Samsung appears to be putting its smartphone sales woes behind it.

The last two years have been rough on Samsung, which makes some of the most popular smartphones in the world but hasn’t managed lately to scoop up the same profits as competitor Apple, whose iPhones remain the benchmark for the industry.

Part of Samsung’s problem is that it faces tougher competition than just Apple. That’s because Samsung devices run Google’s Android mobile operating system, which is available on devices made by a host of hardware makers.

The prevalence of Android handsets means Samsung is fighting on two fronts. HTC and LG, as well as low-cost handset makersHuawei, Xiaomi and Micromax, battle for the Android customers. That means there’s more competition for first-time buyers, who are drawn by lower price points.

Meanwhile, Apple is grabbing the high end of the market, as well as angling for customers who want the big-screen phones Samsung had used to differentiate itself. Last year, Apple introduced the iPhone 6 and 6 Plus, which it recently updated. Those phones are powering Apple’s profits.

Samsung is trying to address the problem. In April, It introduced the high-end and well-reviewed Galaxy S6 and S6 Edge, flagship handsets made of premium materials, something consumers have requested for years.

On Thursday, Samsung showed the process is ongoing. Samsung reported an 82 percent rise in operating profit, snapping a streak of seven consecutive quarterly profit declines, even though revenue from its mobile division was largely flat.

(DATA SECTION):
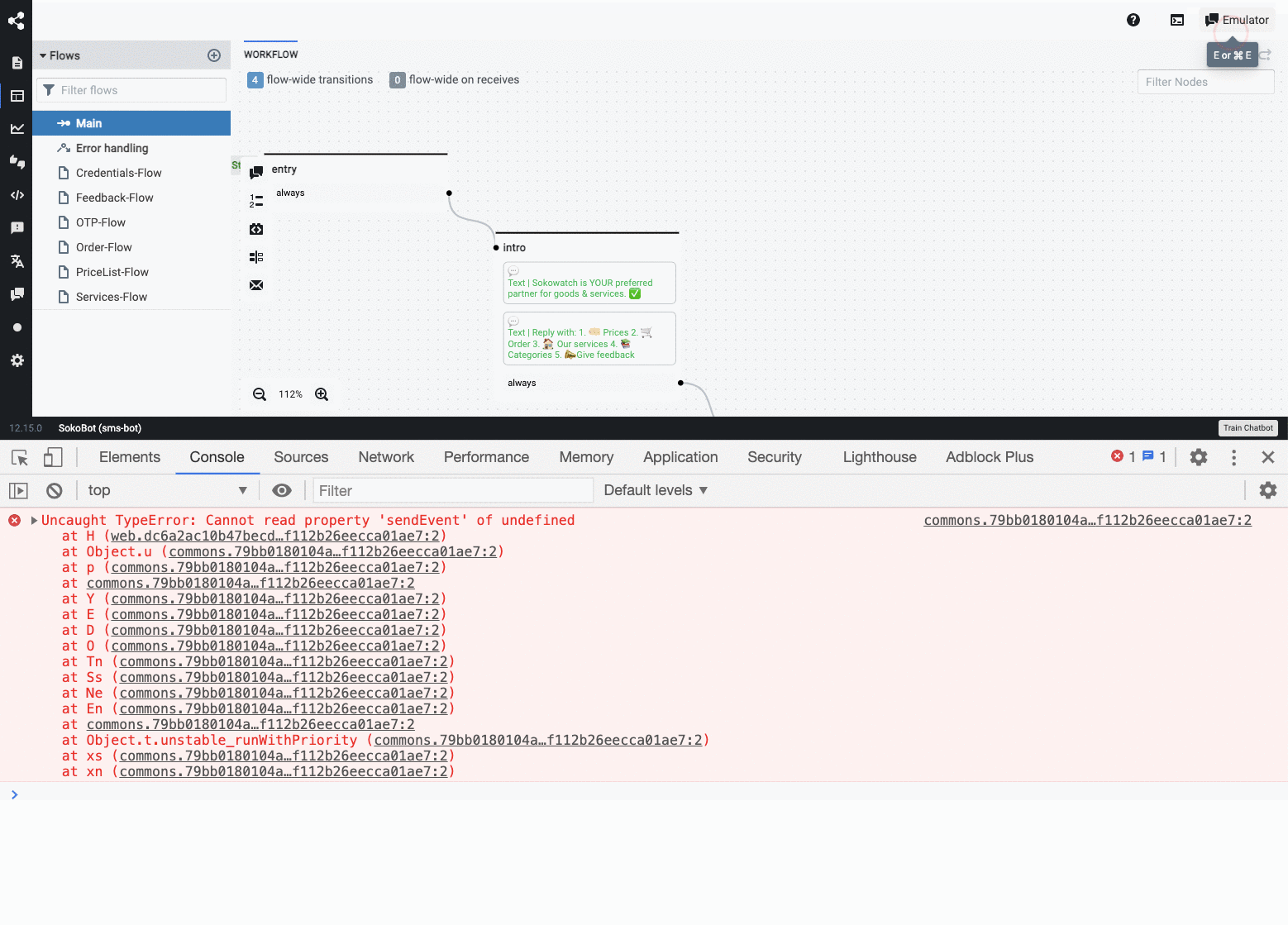
Task: Switch to the Network tab
Action: [x=386, y=457]
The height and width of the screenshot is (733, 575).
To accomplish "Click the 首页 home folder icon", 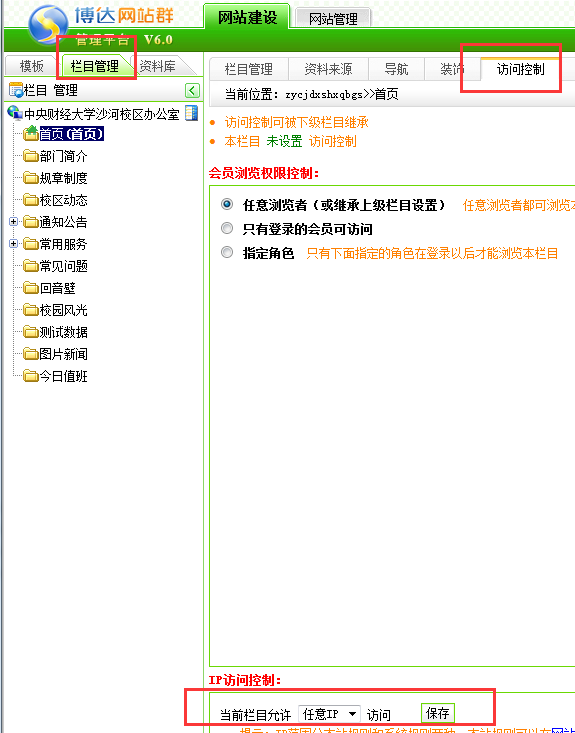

(REQUIREMENTS):
• a. Answer each question from the article on Samsung's smartphone business, one per line:
(i) Which mobile operating system do Samsung devices run?
(ii) Which two phones did Apple introduce last year?
(iii) By what percentage did Samsung's operating profit rise?
• b. For each statement, say whether it agrees with the article on Samsung's smartphone business. Give yes or no and quote the words that decide it.
(i) Revenue from Samsung's mobile division rose sharply.
(ii) Samsung introduced the Galaxy S6 and S6 Edge in April.
(iii) The profit rise ended seven straight quarters of profit declines.
• c. Continue the article on Samsung's smartphone business from its last sentence.

(THE RESPONSES):
• a.
(i) Google's Android
(ii) The iPhone 6 and 6 Plus
(iii) 82 percent

• b.
(i) No: "even though revenue from its mobile division was largely flat"
(ii) Yes: "In April, It introduced the high-end and well-reviewed Galaxy S6 and S6 Edge"
(iii) Yes: "snapping a streak of seven consecutive quarterly profit declines"

• c.
Samsung reported third-quarter operating profit of 7.39 trillion won, or $6.45 billion, on revenue of 51.68 trillion won. Samsung, which doesn’t release smartphone shipment numbers, said it saw a “significant increase” in smartphone shipments but that revenue was hurt by price cuts for its Galaxy S6 and S6 Edge and shipments of low- to midrange smartphones.

The mobile division’s profit increased by about 33 percent, providing about a third of total operating profit in the quarter but sharply lower than the two-thirds it’s provided in the past. Meanwhile, profits doubled at the division housing Samsung’s chip and display businesses.

Still, Samsung indicated the good times were unlikely to last. It forecast profits would fall in the fourth quarter and initiated a share buyback.

To get a leg up on its competition, Samsung has reportedly moved up the launch date of its next flagship smartphone, the Galaxy S7, to January. The move would break Samsung’s tradition of introducing new flagship smartphones at major global tech conferences, such as Mobile World Congress in Barcelona. But it might also give it an opportunity to undercut sales of the iPhone 6S, which launched in August, by getting it into consumers’ hands sooner.

Samsung is also hoping to get a boost from Samsung Pay, its mobile payments service that went live last month in the US. The service lets customers pay for goods and services using their smartphones or Gear 2 smartwatch. As with Apple Pay, the competing service launched last year by Apple, the goal of the feature is to build customer loyalty amid the fierce fight for smartphone customers.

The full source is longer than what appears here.